EXCLUSIF/ LE RAPPORT SUR LE COMPLOT CONTRE KHADAFI ET LA LIBYE QUI A FAIT BASCULER L'AFRIQUE DE L'OUEST DANS LE TERRORISME

Toutes les études, toute l'actualité ont montré que le terrorisme occupe la première place dans le quotidien des peuples de l'Afrique de l'Ouest depuis la chute du guide Libyen Khadafi en 2011. Dakaractu avait donné le résumé du rapport produit par le député Blunt et son équipe pour le compte du Parlement Britannique. Rapport publié le mois dernier. Pour tenir notre promesse du follow up, nous vous présentons les détails de ce rapport qui démontre le funeste complot ourdi contre le guide Libyen et par ricochet les peuples de l'Afrique de l'Ouest qui sont les victimes de cette opération menée par Sarkozy et Cameron principalement avec la complaisance de Obama.


Présentation

Un Comité des affaires étrangères de la Chambre des communes du Parlement britannique, dirigé par le député conservateur Crispin Blunt, vient de produire un rapport-choc, intitulé « « Libya : Examination of intervention and collapse and the United Kingdom’s future policy options », sur l’intervention du Royaume-Uni en Libye en 2011.

■ Entrées fournies
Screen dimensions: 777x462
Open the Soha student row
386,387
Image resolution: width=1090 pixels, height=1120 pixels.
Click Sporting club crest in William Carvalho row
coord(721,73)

■ Consignes de l'exercice
1. Recopiez l'article sur la Libye de "Toutes les études, toute" jusqu'à "complaisance de Obama." inclus, en substituant "Le journal" à "Dakaractu".
2. Restituez à l'identique chaque ligne des entrées, s'il vous plaît.
L'article sur la Libye et les entrées n'ont aucun lien entre eux.

■ Réponses aux consignes
1.
Toutes les études, toute l'actualité ont montré que le terrorisme occupe la première place dans le quotidien des peuples de l'Afrique de l'Ouest depuis la chute du guide Libyen Khadafi en 2011. Le journal avait donné le résumé du rapport produit par le député Blunt et son équipe pour le compte du Parlement Britannique. Rapport publié le mois dernier. Pour tenir notre promesse du follow up, nous vous présentons les détails de ce rapport qui démontre le funeste complot ourdi contre le guide Libyen et par ricochet les peuples de l'Afrique de l'Ouest qui sont les victimes de cette opération menée par Sarkozy et Cameron principalement avec la complaisance de Obama.

2.
Screen dimensions: 777x462
Open the Soha student row
386,387
Image resolution: width=1090 pixels, height=1120 pixels.
Click Sporting club crest in William Carvalho row
coord(721,73)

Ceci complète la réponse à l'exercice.